Problem requirements:
Every line from the one containing "Click the power icon on Exit button" to the end of the listing below should be transcribed exactly, and no line outside that span should appear.

Exercise inputs:
-- Opening Marker --

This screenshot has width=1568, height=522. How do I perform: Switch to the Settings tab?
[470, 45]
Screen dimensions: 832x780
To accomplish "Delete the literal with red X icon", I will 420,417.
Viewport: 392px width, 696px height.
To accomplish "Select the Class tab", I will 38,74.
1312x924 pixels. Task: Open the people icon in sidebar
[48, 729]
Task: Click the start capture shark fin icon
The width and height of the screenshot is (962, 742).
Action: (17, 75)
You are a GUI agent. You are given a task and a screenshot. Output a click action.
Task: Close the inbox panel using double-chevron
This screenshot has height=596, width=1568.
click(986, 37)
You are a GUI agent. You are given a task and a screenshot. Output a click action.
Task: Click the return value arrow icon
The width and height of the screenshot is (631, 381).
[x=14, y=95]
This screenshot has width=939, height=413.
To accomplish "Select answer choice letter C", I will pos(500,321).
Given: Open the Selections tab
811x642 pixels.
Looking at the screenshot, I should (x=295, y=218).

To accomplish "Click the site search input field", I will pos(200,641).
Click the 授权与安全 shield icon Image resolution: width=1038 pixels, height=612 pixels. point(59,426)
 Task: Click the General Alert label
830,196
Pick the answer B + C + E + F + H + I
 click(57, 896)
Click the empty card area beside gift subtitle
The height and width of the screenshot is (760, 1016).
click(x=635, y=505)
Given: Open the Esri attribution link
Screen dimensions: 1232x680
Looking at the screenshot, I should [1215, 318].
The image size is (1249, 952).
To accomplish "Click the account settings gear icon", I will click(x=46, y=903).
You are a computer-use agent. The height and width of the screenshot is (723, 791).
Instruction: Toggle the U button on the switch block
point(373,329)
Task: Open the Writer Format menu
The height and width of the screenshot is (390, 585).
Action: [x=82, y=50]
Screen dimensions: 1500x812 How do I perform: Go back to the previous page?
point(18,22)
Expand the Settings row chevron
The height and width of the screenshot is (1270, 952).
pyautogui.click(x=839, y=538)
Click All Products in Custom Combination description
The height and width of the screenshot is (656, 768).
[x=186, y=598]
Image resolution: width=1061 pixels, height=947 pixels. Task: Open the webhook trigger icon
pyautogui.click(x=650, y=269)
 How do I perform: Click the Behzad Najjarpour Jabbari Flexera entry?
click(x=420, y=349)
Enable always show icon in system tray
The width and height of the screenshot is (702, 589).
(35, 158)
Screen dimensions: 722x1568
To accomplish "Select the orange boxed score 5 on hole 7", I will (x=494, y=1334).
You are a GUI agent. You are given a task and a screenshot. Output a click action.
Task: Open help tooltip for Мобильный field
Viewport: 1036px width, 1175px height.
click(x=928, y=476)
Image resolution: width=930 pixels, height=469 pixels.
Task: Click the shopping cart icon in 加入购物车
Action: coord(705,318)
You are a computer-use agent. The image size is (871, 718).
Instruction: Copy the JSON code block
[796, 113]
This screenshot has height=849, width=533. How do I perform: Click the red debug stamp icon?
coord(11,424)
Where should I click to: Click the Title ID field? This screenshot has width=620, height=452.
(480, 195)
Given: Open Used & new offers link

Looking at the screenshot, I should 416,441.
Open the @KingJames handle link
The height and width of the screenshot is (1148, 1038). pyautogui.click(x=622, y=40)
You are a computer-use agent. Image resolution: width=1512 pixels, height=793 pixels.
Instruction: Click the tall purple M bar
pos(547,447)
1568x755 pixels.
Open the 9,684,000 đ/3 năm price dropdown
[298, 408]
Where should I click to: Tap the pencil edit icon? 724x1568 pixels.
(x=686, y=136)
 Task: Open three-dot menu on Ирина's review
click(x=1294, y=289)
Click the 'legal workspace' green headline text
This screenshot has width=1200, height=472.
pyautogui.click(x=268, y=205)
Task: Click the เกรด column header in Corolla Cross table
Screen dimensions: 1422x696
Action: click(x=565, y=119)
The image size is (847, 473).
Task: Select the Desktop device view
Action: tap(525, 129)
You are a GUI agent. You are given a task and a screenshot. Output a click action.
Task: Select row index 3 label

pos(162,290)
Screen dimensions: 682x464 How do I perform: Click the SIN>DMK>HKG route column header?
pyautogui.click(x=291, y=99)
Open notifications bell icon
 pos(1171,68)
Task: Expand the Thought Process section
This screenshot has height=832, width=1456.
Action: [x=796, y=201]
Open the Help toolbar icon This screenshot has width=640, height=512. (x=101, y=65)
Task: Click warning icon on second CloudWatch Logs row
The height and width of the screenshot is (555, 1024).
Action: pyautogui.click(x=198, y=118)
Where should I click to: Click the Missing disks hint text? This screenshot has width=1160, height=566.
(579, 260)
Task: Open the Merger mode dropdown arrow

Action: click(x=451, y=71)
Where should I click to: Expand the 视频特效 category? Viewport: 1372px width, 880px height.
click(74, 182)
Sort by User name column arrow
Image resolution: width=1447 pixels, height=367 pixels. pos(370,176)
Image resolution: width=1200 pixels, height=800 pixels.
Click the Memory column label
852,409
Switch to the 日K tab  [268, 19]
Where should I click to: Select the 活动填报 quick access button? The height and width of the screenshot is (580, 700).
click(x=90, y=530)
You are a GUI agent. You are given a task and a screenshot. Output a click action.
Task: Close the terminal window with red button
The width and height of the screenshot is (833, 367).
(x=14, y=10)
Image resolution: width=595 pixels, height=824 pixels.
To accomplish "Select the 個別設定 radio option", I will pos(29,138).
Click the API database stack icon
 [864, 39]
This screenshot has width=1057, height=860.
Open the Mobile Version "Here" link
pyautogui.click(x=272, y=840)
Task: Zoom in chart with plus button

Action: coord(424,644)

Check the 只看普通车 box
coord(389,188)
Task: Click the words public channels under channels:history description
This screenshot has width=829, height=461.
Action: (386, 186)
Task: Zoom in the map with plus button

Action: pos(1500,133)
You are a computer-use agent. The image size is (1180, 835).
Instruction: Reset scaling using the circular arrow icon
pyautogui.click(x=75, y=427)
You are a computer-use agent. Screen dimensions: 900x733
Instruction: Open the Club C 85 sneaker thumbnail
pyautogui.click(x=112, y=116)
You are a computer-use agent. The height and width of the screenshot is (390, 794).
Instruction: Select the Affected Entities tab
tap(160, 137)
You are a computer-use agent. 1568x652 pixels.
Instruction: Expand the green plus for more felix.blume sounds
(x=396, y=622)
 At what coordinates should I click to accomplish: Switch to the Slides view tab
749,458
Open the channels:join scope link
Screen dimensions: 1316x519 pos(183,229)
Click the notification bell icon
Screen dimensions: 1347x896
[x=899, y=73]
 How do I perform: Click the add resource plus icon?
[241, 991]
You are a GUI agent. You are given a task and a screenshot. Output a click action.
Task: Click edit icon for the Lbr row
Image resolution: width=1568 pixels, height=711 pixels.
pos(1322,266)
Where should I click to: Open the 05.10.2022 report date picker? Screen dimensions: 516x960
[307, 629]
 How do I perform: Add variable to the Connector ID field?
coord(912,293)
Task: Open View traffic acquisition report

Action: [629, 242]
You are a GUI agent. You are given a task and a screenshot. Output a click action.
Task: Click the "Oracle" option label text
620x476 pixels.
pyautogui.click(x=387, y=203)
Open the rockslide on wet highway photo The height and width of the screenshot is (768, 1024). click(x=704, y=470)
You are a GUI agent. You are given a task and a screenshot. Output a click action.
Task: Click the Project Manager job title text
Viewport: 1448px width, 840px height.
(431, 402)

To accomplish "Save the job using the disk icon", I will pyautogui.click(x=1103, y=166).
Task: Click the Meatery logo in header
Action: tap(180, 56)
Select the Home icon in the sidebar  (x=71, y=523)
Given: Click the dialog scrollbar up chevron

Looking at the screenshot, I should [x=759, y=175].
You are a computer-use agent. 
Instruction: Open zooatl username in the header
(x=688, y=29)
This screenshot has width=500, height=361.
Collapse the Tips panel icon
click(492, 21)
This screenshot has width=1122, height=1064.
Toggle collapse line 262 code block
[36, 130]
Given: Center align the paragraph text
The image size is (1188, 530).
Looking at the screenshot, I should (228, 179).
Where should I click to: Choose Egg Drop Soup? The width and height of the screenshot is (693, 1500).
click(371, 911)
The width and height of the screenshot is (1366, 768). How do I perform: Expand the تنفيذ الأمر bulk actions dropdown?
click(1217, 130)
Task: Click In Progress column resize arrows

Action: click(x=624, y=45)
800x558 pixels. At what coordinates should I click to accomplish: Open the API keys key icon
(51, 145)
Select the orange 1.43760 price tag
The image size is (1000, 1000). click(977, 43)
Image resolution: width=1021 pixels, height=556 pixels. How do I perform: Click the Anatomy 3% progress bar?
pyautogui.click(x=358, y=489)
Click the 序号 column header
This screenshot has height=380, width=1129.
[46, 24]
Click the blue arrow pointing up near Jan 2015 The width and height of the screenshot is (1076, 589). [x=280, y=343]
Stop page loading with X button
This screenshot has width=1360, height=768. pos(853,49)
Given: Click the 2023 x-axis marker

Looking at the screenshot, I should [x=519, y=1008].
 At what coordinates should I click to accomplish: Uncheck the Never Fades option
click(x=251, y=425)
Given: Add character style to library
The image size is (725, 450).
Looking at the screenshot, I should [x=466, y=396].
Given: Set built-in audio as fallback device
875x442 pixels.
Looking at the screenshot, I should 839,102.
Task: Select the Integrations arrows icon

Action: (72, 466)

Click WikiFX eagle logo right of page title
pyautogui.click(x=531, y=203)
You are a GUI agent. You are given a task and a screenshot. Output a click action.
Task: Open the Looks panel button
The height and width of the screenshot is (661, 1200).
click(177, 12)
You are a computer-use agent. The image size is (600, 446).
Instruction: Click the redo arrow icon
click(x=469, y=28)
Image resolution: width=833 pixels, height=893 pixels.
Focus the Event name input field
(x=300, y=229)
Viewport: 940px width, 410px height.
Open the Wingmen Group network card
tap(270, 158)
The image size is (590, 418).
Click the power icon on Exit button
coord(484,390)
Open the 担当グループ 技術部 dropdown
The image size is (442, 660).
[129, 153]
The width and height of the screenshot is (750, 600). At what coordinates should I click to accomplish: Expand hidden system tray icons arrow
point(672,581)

-- Closing Marker --

Written response:
Click the power icon on Exit button
coord(484,390)
Open the 担当グループ 技術部 dropdown
The image size is (442, 660).
[129, 153]
The width and height of the screenshot is (750, 600). At what coordinates should I click to accomplish: Expand hidden system tray icons arrow
point(672,581)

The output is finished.